There is a three month window running through the end of March each year in which owners can request an adjustment of the registered value if they believe the mass valuation is too high. The gap between the mass figure and the individual assessment has to exceed 20 percent for the adjustment to go through. In a rising market that is a harder case to make than it sounds, though, for older properties in regional towns, the model may have overvalued relative to actual conditions. The argument is worth running. The deadline for the 2026 tax year was March 31. Owners who missed it are stuck with the current assessed values for now.
Arnoldas Antanavičius, head of the real estate consultancy Realdata, observed when an earlier version of this tax was being debated that a landlord with twenty tiny flats in older apartment blocks might not pay any property tax if each is individually valued below 50000 euros.

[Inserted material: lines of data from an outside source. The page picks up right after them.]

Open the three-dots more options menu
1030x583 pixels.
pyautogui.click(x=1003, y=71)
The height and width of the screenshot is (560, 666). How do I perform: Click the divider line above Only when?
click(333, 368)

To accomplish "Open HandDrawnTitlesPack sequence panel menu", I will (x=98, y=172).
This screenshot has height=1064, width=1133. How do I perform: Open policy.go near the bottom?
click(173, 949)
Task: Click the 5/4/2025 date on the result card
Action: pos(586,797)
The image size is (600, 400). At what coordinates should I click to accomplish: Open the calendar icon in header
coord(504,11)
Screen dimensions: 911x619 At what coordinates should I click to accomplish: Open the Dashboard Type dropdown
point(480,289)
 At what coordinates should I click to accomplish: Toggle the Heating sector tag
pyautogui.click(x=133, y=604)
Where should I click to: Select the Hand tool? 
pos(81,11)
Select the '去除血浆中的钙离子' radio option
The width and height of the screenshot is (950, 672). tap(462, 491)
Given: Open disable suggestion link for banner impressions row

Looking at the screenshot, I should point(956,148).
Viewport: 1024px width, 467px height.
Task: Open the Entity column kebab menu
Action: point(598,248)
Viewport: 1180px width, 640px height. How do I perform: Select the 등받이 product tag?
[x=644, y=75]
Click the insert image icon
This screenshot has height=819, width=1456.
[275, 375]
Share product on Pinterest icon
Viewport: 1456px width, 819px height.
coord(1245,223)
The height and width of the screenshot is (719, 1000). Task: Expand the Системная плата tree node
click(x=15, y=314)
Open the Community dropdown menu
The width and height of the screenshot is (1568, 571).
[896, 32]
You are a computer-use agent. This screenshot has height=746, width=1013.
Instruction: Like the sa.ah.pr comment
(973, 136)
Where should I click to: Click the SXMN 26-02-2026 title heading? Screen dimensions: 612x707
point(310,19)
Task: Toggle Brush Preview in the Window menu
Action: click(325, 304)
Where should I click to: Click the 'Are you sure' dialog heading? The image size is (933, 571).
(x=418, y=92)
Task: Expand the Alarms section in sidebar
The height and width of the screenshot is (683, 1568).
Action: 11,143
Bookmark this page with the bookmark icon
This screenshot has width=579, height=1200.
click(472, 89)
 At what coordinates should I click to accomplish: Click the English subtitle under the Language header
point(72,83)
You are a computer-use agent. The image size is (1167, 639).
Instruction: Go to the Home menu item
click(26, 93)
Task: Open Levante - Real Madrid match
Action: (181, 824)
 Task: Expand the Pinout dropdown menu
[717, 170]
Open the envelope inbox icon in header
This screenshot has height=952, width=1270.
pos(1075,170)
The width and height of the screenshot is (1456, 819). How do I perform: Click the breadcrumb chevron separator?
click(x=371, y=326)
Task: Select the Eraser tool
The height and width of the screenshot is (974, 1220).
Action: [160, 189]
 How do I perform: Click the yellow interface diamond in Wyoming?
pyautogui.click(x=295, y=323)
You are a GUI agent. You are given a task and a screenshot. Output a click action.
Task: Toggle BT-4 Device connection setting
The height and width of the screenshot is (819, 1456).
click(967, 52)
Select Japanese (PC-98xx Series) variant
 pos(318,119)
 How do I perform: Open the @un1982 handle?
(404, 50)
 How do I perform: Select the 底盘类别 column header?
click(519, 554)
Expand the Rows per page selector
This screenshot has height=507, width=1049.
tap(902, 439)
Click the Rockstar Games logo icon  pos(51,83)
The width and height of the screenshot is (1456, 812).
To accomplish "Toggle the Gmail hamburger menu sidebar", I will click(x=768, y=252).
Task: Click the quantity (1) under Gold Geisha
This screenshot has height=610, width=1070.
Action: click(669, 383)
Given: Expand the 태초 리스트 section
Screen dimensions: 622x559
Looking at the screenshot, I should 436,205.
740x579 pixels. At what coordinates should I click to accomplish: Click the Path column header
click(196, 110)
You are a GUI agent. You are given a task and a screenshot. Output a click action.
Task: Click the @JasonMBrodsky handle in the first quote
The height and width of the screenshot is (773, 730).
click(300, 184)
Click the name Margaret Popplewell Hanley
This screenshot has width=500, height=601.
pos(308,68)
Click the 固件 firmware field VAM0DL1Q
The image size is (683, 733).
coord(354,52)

Meanwhile, the owner of one spacious house easily crosses the threshold. The final law pooled all non primary properties together rather than evaluating each one individually, which addresses that specific gap, but his broader observation about uneven exposure still holds. A person with three modest Kaunas apartments has crossed into taxable territory for the first time this year, while someone with a large house will likely pay nothing. The line the law draws is not intuitive. A fair number of people on the wrong side of it will not find out until the envelope arrives.